I think today will be my last regular workout for about a week until I start my next cycle. I've been reading a lot about the "De-Load" thing, and it makes sense. I will keep up with cardio as always, but take a nice 1-2 week break on my muscles to get them primed to grow!

----------


## oatmeal69

*Supplements* 
- in addition to protein shake listed in "_diet_"

*Multi-Vitamin
BCAA's 
Fish Oil*

I will also use *Creatine*. 
I've never noticed much if anything with it, but I've only ever used it while training naturally. I'm hoping I will notice more while using wih AAS, or I will stop after 4 weeks.

----------


## oatmeal69

I wonder... Should I schedule my doses every 3 days for REAL - i.e. every 72 hours, which would result in 3 doses in one calendar week, and two doses the other. OR, just do it in twice weekly doses - i.e. every two, then every three days.

----------


## oatmeal69

Now I'm down to 166-168 LBS. but don't notice any additional fat loss. At this point I feel I'm just dropping muscle, as my strength gains from last cycle are diminishing as well. 
Start pinning tomorrow. 
Still a bit of acne from PCT, but I move back to SoCal June 1, and don't want to wait longer. Where I'm going there is no gym, so a proper workout besides cardio while in PCT is in doubt. I will try to find a neighbor with weights though.

----------


## oatmeal69

I hate scales. I know we fluctuate in weight day by day, and hour by hour and that it's best to track a mean rather than one weigh in. The last few days on the gym's scale which is one of those old school Dr's office types has been 164-165 LBS. Post workout. My home scale which has a LOT of variation depending on how and where you stand on it seems to be at about 165-167 in the A.M. upon waking. My best guess is that I am at 165 pounds, which was/is my goal before this cycle begins today. Curiously, my weight loss has accelerated over the last 2 weeks, as I have eased my weight training as a "De-Load" prior to my cycle. Today I will also resume heavy training as my schedule indicates. My 30 minute cardio post weights will remain the same.
So, right on track, I will pin Test-E @ 250 mg this morning.

----------


## SlimmerMe

On track is the way to go.
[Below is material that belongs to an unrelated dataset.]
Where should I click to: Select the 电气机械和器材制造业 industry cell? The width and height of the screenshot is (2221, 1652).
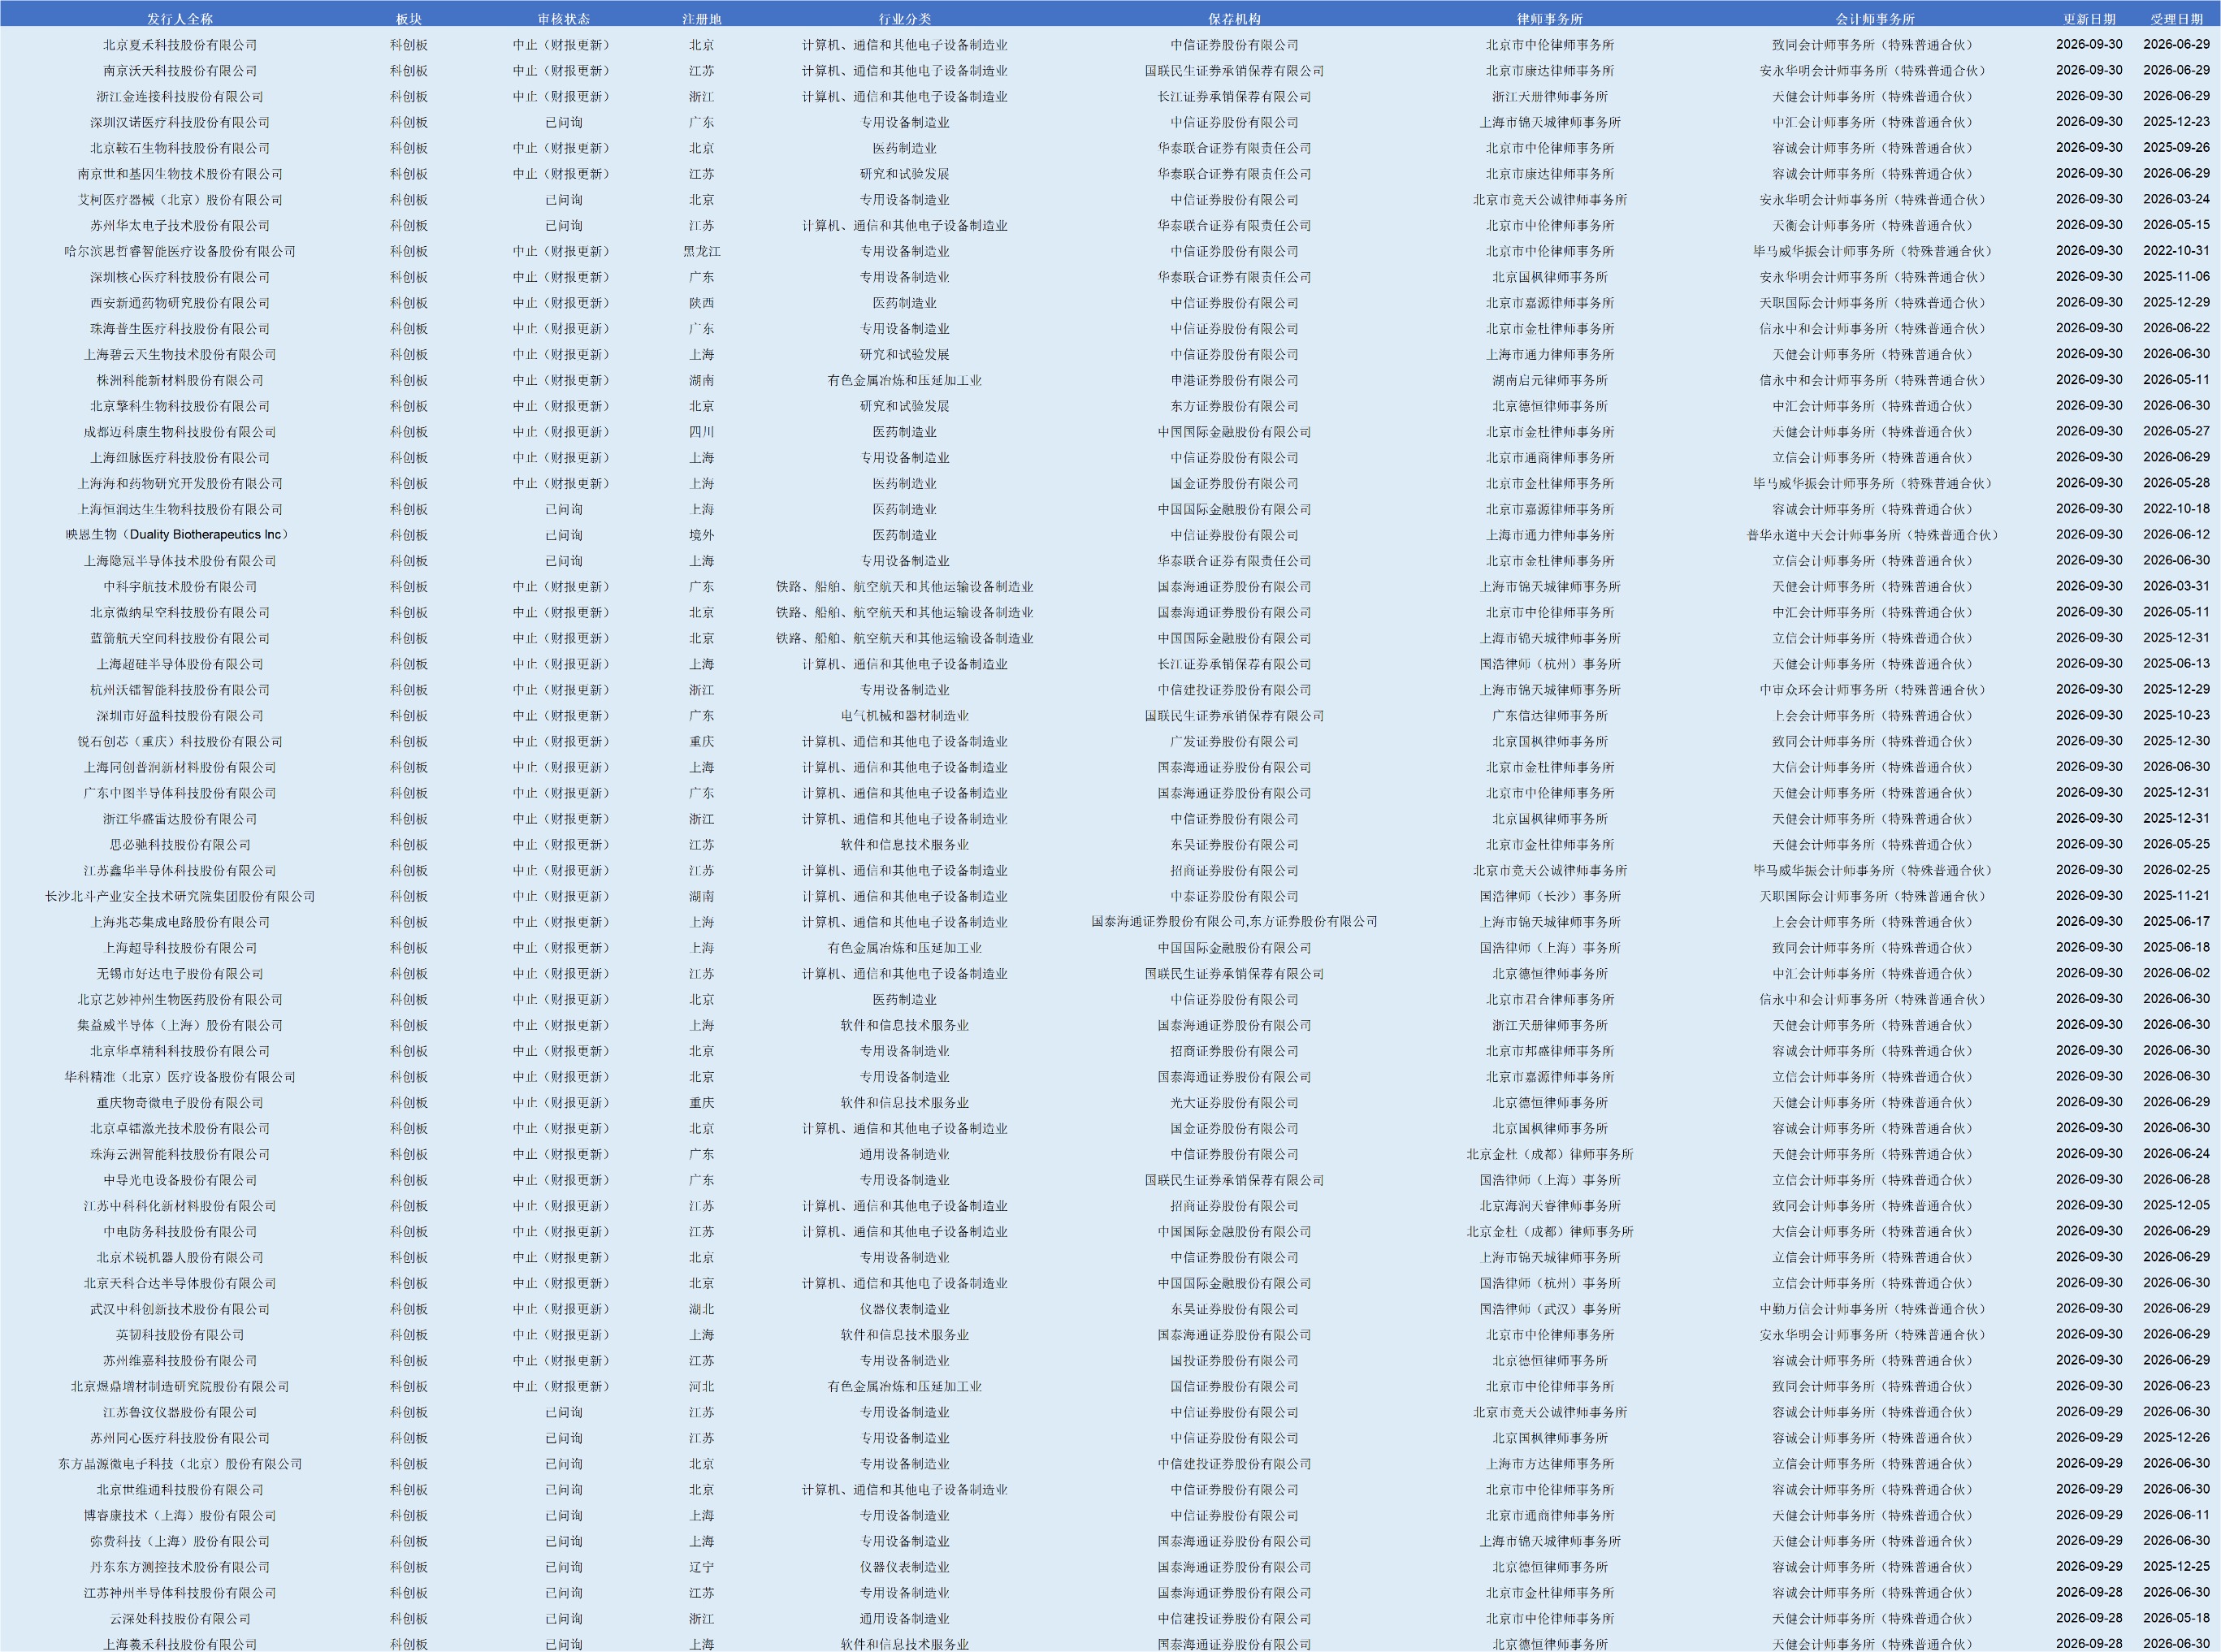(x=905, y=716)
Consistency.

----------


## oatmeal69

Me at start of cycle. 
*165 LBS, 12% (est.) BF.*

----------


## oatmeal69

Having pinned yesterday, i noticed a few things, some may be coincidence. 
First off, my thigh is ON FIRE, it hurts bad! I think this is good though, it tells me the stuff is probably good, and my muscles aren't used to it anymore. Maybe I have my "receptors" primed and ready too.
Secondly, I noticed my heart rate was up on my cardio-workout, and also that I seemed to have more drive. It's only one workout though, so who knows, maybe it was just a good one.
I've also decided to keep on with not doing any weight lifting for the rest of this week as well, making it a total of two weeks on my "de-load" theory thing. I want to get my system feeling the test first and then really blast some fresh muscle.
Lastly, I feel as though I'm coming down with a cold. Slight body ache & sensitivity - enough to take two Ibuprofen tonight. I'm guessing this has to do with my first injection. Again, evidence it's good.

----------


## aspen2cody

Nice thread Oatmeal, good luck with your goals. It will be intresting to follow you thru this cycle. I have al lot in common with you in that I am working on cutting some fat for summer while on 500mg of test bi-weekly. Also our workout schedule is very similiar. Keep up the posts and document your results it will be a gread read.

----------


## oatmeal69

Thanks aspen. I'm going to try to log really well here. At my age I'll forget half of this stuff by the time I'm ready to do another cycle after this, which would be around September if I do proper PCT and recovery.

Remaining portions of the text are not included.